◆ **Text**:
[Archivesspace_Users_Group] Import EAD via the API?

Thu Apr 9 13:33:13 EDT 2015

Hi Mark,

Adding "charset=utf-8" did the trick!

This plugin + batch_imports will allow me to do essentially what I was
hoping to do by batch importing EADs.

Thanks so much for the help, and for offering to take a further look into
the error.

Thanks,

Dallas

On Wed, Apr 8, 2015 at 3:05 PM, Mark Cooper <mark.cooper at lyrasis.org> wrote:

>  Hi Dallas,
>
>
>  Have you tried adding "charset=utf-8" to the content-type headers? Also
> feel free to send me an EAD file that produces the error and I'll try to
> look into it over the weekend.
>
>
>  Best,
>
> Mark
>
>
>    Mark Cooper
>  Technical Lead, Hosting and Support
> LYRASIS
> email: mark.cooper at lyrasis.org
> skype: mark_c_cooper
>    ------------------------------
> *From:* archivesspace_users_group-bounces at lyralists.lyrasis.org <
> archivesspace_users_group-bounces at lyralists.lyrasis.org> on behalf of
> Dallas Pillen <djpillen at umich.edu>
> *Sent:* Tuesday, April 7, 2015 9:09 AM
> *To:* Archivesspace Users Group
> *Subject:* Re: [Archivesspace_Users_Group] Import EAD via the API?

◆ **Goal 1**:
From the entries, copy out the lines exactly, starting with the line containing "The width and height of the screenshot is (999, 959)." and going on through the line containing "click(594, 285)".

Records from a dataset
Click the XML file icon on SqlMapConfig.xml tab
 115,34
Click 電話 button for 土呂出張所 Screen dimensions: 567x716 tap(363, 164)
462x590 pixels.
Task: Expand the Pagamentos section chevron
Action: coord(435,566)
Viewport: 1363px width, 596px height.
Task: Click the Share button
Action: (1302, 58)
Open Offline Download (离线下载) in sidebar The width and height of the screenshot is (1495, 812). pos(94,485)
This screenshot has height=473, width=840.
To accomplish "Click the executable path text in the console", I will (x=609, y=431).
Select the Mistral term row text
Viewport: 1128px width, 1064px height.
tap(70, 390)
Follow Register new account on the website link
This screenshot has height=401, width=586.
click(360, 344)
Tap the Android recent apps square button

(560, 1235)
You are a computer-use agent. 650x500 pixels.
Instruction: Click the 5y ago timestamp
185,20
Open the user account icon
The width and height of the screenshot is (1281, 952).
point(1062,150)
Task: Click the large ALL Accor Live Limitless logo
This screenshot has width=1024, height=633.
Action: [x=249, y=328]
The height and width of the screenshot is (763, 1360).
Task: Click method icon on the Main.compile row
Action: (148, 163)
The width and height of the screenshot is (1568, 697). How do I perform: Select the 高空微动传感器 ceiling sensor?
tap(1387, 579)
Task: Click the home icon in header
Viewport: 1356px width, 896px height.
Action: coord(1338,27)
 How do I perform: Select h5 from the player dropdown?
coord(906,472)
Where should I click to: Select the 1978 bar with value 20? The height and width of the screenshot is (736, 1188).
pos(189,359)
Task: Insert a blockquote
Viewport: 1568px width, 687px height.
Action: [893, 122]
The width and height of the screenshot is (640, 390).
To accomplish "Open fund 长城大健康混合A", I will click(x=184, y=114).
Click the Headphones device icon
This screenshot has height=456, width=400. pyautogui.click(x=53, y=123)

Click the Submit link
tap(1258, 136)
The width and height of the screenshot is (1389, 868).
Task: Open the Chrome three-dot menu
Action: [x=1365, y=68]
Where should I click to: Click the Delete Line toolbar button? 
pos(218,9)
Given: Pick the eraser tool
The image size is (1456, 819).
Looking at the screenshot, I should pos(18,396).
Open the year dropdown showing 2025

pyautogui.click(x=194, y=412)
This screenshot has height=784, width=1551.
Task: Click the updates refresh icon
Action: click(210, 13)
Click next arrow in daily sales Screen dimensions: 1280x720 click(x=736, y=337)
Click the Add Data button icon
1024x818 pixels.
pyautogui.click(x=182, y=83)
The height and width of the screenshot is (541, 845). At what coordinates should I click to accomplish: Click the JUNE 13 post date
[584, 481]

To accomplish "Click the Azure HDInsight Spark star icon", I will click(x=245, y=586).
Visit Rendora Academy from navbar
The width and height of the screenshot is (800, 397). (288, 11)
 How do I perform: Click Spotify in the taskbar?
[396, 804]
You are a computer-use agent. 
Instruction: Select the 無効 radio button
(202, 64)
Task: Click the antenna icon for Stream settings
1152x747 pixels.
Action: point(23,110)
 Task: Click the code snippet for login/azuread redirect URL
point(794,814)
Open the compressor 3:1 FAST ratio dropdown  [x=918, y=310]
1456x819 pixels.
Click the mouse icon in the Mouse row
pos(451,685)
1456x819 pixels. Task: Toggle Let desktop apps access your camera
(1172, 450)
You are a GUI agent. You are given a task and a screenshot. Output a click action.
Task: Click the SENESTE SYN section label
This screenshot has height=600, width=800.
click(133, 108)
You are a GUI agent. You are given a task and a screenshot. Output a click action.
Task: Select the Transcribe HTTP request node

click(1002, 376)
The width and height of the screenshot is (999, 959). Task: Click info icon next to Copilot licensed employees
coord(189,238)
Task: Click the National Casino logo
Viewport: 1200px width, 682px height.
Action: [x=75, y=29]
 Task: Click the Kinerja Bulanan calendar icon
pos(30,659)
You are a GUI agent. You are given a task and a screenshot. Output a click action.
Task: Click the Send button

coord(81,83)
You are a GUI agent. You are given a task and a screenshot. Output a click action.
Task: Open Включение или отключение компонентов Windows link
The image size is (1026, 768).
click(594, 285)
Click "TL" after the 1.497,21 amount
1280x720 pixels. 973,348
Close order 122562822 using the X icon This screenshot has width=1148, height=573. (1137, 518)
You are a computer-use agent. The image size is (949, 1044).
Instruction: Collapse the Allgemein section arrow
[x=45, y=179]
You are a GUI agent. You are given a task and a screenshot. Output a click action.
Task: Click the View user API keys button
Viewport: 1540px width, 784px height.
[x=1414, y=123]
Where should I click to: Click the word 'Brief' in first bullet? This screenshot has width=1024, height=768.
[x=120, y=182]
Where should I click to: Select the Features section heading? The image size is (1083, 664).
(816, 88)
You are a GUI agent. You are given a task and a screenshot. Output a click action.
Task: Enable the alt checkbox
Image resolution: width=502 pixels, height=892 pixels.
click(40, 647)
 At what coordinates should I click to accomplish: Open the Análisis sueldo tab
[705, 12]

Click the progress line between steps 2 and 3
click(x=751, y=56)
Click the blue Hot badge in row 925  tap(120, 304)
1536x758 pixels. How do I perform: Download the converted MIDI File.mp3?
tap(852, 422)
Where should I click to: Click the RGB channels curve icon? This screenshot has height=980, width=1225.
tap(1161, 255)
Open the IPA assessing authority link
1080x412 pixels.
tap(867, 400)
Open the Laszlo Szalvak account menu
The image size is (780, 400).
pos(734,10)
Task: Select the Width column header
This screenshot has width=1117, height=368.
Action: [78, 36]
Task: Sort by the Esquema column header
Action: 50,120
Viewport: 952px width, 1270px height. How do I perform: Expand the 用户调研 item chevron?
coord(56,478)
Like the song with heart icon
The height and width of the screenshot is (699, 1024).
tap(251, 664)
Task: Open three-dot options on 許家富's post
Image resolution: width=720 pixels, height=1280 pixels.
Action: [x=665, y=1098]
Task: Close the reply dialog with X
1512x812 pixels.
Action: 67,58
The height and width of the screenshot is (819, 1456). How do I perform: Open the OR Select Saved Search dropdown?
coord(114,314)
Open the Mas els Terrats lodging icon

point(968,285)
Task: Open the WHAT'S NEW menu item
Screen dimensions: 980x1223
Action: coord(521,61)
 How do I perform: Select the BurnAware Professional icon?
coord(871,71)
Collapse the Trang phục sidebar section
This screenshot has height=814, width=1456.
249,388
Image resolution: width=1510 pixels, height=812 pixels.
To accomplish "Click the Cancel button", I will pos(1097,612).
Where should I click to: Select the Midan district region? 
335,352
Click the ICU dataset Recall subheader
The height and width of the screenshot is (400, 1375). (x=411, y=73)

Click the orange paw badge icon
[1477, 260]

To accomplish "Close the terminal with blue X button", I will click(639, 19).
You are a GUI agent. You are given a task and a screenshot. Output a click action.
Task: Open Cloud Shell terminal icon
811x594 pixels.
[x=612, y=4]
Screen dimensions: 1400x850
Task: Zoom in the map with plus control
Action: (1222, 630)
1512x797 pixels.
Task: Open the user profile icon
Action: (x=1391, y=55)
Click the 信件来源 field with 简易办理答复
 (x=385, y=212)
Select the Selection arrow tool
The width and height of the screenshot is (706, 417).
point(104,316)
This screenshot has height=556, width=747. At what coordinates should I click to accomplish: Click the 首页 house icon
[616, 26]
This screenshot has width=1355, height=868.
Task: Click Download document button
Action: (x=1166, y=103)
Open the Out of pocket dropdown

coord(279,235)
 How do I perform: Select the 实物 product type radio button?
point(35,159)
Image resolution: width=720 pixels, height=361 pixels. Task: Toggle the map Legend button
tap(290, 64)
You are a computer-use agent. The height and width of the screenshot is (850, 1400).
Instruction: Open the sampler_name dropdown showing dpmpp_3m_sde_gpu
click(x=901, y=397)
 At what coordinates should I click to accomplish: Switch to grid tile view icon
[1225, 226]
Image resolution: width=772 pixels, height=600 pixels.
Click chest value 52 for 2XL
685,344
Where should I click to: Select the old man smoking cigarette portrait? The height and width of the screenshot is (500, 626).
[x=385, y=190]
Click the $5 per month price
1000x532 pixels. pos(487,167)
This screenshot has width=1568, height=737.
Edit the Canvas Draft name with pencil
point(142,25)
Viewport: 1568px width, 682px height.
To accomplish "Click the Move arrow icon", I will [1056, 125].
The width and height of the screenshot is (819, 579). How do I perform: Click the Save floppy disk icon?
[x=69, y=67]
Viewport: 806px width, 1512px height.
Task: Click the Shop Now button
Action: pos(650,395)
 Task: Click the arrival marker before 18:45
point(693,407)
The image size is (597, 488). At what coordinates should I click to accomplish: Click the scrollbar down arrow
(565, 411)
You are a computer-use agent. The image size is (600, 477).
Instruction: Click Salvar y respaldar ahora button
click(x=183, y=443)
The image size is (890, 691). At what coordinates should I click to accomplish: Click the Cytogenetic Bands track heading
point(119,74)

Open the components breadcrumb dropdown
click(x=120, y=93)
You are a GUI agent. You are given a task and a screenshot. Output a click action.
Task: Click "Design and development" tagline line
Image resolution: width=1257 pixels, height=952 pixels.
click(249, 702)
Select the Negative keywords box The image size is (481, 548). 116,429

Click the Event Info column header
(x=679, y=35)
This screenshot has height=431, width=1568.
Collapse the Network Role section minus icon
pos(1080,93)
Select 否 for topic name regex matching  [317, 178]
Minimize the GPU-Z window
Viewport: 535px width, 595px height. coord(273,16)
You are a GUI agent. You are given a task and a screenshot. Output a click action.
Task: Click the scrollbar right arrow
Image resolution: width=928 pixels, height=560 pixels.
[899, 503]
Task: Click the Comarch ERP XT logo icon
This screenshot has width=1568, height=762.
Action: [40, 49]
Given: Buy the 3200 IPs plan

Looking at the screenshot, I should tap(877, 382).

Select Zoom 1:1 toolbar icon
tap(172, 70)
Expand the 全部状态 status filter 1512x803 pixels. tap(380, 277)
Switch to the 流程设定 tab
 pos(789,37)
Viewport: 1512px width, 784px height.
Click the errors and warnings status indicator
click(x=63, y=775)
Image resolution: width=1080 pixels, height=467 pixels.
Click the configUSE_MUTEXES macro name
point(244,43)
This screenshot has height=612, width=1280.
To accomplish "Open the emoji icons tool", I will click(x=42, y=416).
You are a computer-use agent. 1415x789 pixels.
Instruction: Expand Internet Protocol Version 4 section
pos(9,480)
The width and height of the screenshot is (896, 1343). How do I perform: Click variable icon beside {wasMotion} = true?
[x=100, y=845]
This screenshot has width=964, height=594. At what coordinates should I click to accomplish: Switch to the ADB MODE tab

◆ **Goal 2**:
In the mailing list thread, what did Mark suggest adding to the content-type headers?

◆ **Exercise response 1**:
The width and height of the screenshot is (999, 959). Task: Click info icon next to Copilot licensed employees
coord(189,238)
Task: Click the National Casino logo
Viewport: 1200px width, 682px height.
Action: [x=75, y=29]
 Task: Click the Kinerja Bulanan calendar icon
pos(30,659)
You are a GUI agent. You are given a task and a screenshot. Output a click action.
Task: Click the Send button

coord(81,83)
You are a GUI agent. You are given a task and a screenshot. Output a click action.
Task: Open Включение или отключение компонентов Windows link
The image size is (1026, 768).
click(594, 285)

◆ **Exercise response 2**:
"charset=utf-8"